Ao longo dos séculos, a missão do médico foi sendo gradativamente moldada: curar, paliar e prevenir as doenças, além de ajudar os pacientes a mitigar seu sofrimento físico ou emocional, por meio de uma relação calcada na competência e confiança.
O fato é que a medicina traz para quem a ela se dedica um quê de mágica, por integrar ciência com arte, vida com morte, sofrimento com alegria, esperança com desalento, saúde com doença, pessoas com pessoas.
Os médicos, ao conviver com os mistérios do corpo e da mente, sentem-se continuamente desafiados pela natureza, que, de forma caprichosa, esconde seus segredos, permitindo que sejam desvendados somente gota a gota.
O chamamento para a medicina vem de dentro, motivado pela vontade de ajudar o próximo, pela curiosidade de entender o corpo humano, pelo fascínio de poder lidar com a vida.
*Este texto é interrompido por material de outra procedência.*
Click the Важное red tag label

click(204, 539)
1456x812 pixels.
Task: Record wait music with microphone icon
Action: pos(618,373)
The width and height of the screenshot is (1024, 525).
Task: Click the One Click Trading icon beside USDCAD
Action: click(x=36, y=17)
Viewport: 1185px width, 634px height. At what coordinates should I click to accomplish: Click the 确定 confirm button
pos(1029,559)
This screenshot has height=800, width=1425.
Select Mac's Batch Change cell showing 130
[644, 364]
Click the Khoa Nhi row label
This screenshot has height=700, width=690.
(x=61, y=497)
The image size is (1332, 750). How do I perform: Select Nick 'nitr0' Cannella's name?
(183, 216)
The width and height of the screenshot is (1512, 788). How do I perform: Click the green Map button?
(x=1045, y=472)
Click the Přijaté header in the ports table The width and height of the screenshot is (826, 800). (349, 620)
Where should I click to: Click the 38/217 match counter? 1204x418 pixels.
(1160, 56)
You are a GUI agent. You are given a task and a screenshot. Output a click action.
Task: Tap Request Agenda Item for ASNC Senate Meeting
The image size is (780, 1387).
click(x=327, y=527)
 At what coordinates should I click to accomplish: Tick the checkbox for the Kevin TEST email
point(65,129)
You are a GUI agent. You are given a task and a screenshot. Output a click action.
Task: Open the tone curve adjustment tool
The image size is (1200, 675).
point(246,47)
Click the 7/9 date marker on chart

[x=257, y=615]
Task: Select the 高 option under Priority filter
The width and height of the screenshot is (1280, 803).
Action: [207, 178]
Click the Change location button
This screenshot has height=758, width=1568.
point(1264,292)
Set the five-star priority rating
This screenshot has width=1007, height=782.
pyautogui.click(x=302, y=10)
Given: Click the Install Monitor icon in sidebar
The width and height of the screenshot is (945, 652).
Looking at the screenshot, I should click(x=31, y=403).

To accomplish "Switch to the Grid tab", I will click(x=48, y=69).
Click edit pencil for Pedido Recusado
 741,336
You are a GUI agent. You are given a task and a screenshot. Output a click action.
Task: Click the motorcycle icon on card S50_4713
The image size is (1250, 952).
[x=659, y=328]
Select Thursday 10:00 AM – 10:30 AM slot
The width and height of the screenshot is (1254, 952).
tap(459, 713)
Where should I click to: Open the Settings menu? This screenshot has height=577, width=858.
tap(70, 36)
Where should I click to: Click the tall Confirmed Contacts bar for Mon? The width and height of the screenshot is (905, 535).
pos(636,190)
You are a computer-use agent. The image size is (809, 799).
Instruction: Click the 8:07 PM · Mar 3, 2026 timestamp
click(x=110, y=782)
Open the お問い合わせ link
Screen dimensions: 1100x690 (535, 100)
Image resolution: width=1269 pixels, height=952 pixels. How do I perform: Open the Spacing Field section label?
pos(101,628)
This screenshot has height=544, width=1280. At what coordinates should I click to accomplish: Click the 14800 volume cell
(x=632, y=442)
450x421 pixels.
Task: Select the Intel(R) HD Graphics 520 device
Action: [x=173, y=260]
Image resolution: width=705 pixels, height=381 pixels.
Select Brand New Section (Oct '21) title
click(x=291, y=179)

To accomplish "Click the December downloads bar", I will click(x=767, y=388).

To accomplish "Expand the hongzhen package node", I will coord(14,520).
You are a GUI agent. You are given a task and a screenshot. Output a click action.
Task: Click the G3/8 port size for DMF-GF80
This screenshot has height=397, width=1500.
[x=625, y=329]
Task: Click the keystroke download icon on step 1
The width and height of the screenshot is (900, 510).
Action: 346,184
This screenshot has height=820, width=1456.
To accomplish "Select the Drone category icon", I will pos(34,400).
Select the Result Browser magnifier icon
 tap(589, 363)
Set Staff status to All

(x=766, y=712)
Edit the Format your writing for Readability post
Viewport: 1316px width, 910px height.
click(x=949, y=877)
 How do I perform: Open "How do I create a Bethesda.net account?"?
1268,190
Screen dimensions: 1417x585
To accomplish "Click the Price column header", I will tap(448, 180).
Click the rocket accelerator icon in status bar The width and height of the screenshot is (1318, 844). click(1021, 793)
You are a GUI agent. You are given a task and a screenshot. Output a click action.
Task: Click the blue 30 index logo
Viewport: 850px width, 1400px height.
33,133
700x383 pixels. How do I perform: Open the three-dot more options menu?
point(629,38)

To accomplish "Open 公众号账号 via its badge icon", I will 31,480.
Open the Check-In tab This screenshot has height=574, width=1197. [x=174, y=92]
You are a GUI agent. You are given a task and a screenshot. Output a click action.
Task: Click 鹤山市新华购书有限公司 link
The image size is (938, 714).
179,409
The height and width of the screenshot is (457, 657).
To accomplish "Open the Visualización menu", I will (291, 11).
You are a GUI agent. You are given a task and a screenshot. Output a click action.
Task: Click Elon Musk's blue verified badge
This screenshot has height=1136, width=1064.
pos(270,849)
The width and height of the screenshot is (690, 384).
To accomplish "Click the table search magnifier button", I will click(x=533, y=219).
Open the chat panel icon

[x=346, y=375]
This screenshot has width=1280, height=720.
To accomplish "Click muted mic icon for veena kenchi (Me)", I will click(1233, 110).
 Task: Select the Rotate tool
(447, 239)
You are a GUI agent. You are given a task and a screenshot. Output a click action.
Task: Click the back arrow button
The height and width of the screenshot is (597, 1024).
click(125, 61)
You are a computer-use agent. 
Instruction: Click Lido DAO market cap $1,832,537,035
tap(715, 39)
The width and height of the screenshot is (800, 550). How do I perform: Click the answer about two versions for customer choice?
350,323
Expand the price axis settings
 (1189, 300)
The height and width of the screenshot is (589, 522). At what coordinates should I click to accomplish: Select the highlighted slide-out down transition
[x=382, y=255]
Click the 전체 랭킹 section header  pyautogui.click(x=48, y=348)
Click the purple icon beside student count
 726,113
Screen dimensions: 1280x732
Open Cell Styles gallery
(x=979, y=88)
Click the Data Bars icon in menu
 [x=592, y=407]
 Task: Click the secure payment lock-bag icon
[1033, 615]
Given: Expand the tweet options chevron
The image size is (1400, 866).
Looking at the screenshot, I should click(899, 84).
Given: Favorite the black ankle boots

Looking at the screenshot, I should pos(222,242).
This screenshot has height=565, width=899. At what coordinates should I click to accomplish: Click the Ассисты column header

Utilizar de forma adequada as informações, muitas das quais efêmeras, as novas tecnologias e os novos medicamentos requer conhecimento e experiência. Contudo, focar o doente com doença, e não o contrário, requer sabedoria.
O jovem, ao optar pela medicina, pode antever uma vida com dignidade, mais pelo respeito que a atividade gera do que pelos futuros ganhos, até porque, nos tempos atuais, mais da metade dos médicos brasileiros sobrevive de forma mal remunerada com três a quatro empregos.
O jovem médico deve entender que seu tempo não será seu, mas compartilhado com seus pacientes e familiares; que sua vida será de dedicação, com cansaço, mas, muito provavelmente, de satisfação e sem tédio; que a contínua busca da atualização científica será parte integrante de seu cotidiano.
Verá a sociedade como um todo respeitá-lo, não tanto por sua titulação, mas em especial pelo que fizer em prol de seus pacientes.
E esse jovem médico, quando atingir a velhice, muito provavelmente estará contando casos antigos com o entusiasmo de quem começa.
Na sua essência, o exercício da medicina é poético e enleva. Na prática, existem percalços: baixa remuneração, excesso de horas de trabalho, insatisfação por não poder atender seus pacientes pelas limitações impostas pelo sistema de saúde (público ou privado), necessidade de atualização constante.
Mas, pelo que testemunho em minhas experiências universitária, pública e privada, o amor pela profissão prevalece. Assim, rendo minhas homenagens a meus colegas que, independentemente das adversidades, honram sua missão e seu juramento hipocrático.


RAUL CUTAIT, 58, cirurgião gastrenterologista, é professor associado do Departamento de Cirurgia da Faculdade de Medicina da USP, membro da Academia Nacional de Medicina e presidente do Instituto para o Desenvolvimento da Saúde. Foi secretário da Saúde do município de São Paulo (gestão Paulo Maluf).